------ Teks Pilihan ------

PALU, Indonesiasatu.id– Jurnalis media daring Beritamorut.id, Heandly Mangkali, SKM, melalui kuasa hukumnya dari Kantor Hukum Shane & Co, secara resmi mengajukan permohonan praperadilan ke Pengadilan Negeri Palu.
Permohonan ini dilayangkan sebagai bentuk keberatan atas penetapan dirinya sebagai tersangka oleh Direktorat Reserse Siber Polda Sulawesi Tengah, yang dianggap tidak sah dan bertentangan dengan hukum acara pidana.
Permohonan tersebut diajukan oleh empat kuasa hukum: Dr. Mardiman Sane, SH., MH; Dr. Muslimin Budiman, SH., MH; Purnawadi Otoluwa, SH., MH; dan Abd. Aan Achbar, SH, berdasarkan Surat Kuasa Khusus tertanggal 3 Mei 2025.
Dalam permohonan yang didaftarkan pada 6 Mei 2025 itu, Heandly Mangkali memilih domisili hukum di Kantor Kuasa Hukumnya yang beralamat di Jalan Merpati IIA No. 25 Kota Palu.
Permohonan praperadilan ini ditujukan kepada Kepala Kepolisian Daerah Sulawesi Tengah Cq. Direktorat Reserse Siber, selaku termohon, terkait dengan tindakan penyidikan dan penetapan status tersangka terhadap Heandly yang dinilai tidak sah secara hukum.
Dasar Hukum Permohonan
Permohonan ini diajukan dengan dasar hukum:
• Ketentuan BAB X Bagian Kesatu, Pasal 77 hingga Pasal 83 Kitab Undang-Undang Hukum Acara Pidana (KUHAP); dan
• Putusan Mahkamah Konstitusi Nomor 21/PUU-XII/2014 tanggal 28 April 2015, yang menyatakan bahwa penetapan tersangka merupakan objek praperadilan.

------ Data yang Disediakan ------

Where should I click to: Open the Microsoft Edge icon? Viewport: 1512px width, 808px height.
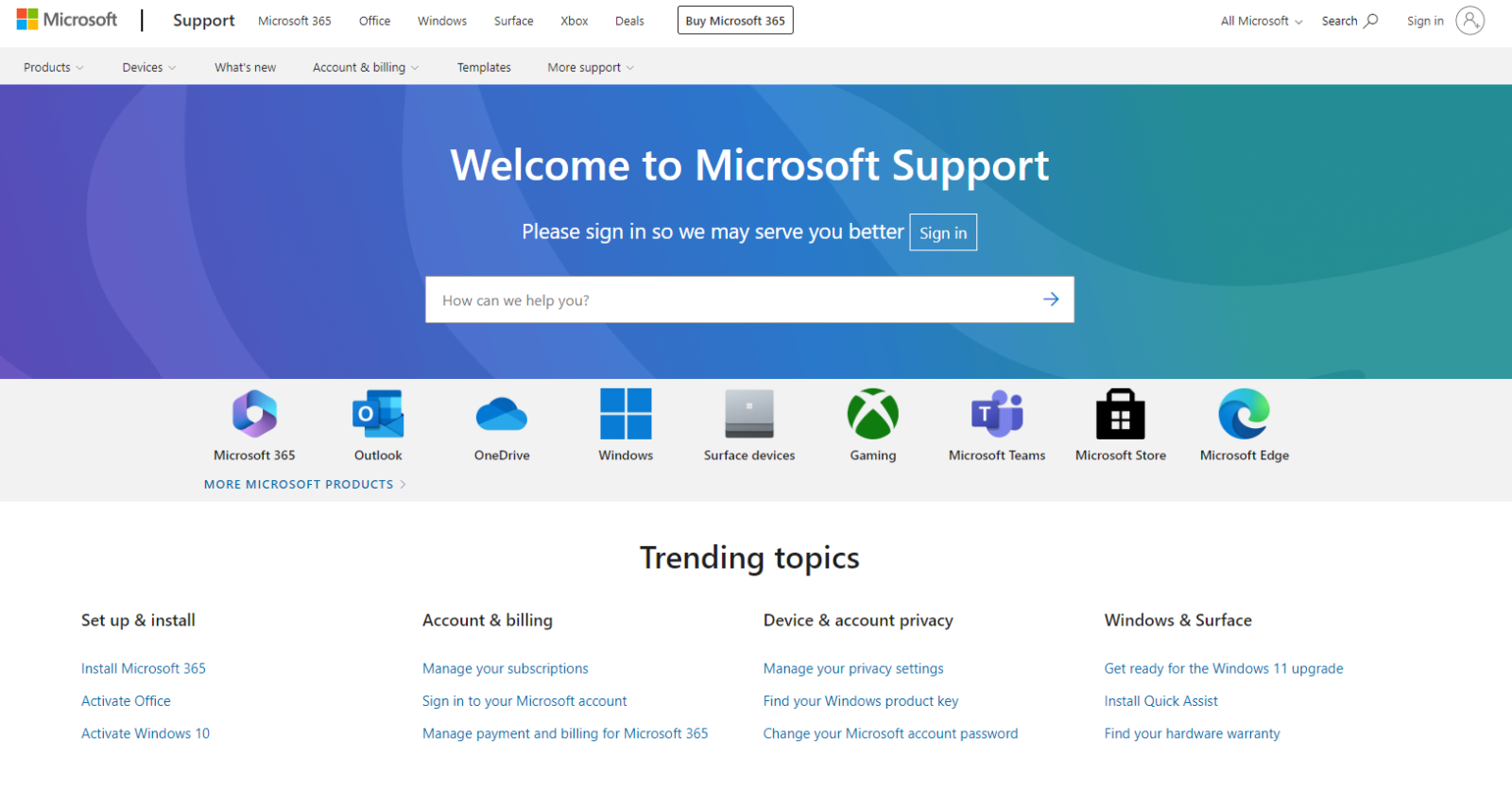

------

Bagian Latihan ▸
1 > Kutip persis bagian teks pilihan yang dimulai dengan kata-kata berisi "Permohonan praperadilan ini" dan berakhir dengan "merupakan objek praperadilan.".
2 > Menurut teks pilihan, pada tanggal berapa permohonan praperadilan itu didaftarkan?
3 > Tentukan apakah setiap pernyataan berikut sesuai dengan teks pilihan, lalu jawab ya atau tidak disertai kutipan kata-kata teks yang menentukannya. (a) Permohonan praperadilan diajukan oleh tiga kuasa hukum. (b) Surat Kuasa Khusus untuk permohonan itu bertanggal 3 Mei 2025. (c) Kantor kuasa hukum Heandly Mangkali beralamat di Kota Palu.
Materi tersebut tidak berhubungan dengan teks pilihan.

Hasil Tiap Tugas ▸
1 >
Permohonan praperadilan ini ditujukan kepada Kepala Kepolisian Daerah Sulawesi Tengah Cq. Direktorat Reserse Siber, selaku termohon, terkait dengan tindakan penyidikan dan penetapan status tersangka terhadap Heandly yang dinilai tidak sah secara hukum.
Dasar Hukum Permohonan
Permohonan ini diajukan dengan dasar hukum:
• Ketentuan BAB X Bagian Kesatu, Pasal 77 hingga Pasal 83 Kitab Undang-Undang Hukum Acara Pidana (KUHAP); dan
• Putusan Mahkamah Konstitusi Nomor 21/PUU-XII/2014 tanggal 28 April 2015, yang menyatakan bahwa penetapan tersangka merupakan objek praperadilan.

2 > Permohonan itu didaftarkan pada 6 Mei 2025.

3 >
(a) Tidak: "Permohonan tersebut diajukan oleh empat kuasa hukum"
(b) Ya: "berdasarkan Surat Kuasa Khusus tertanggal 3 Mei 2025"
(c) Ya: "beralamat di Jalan Merpati IIA No. 25 Kota Palu"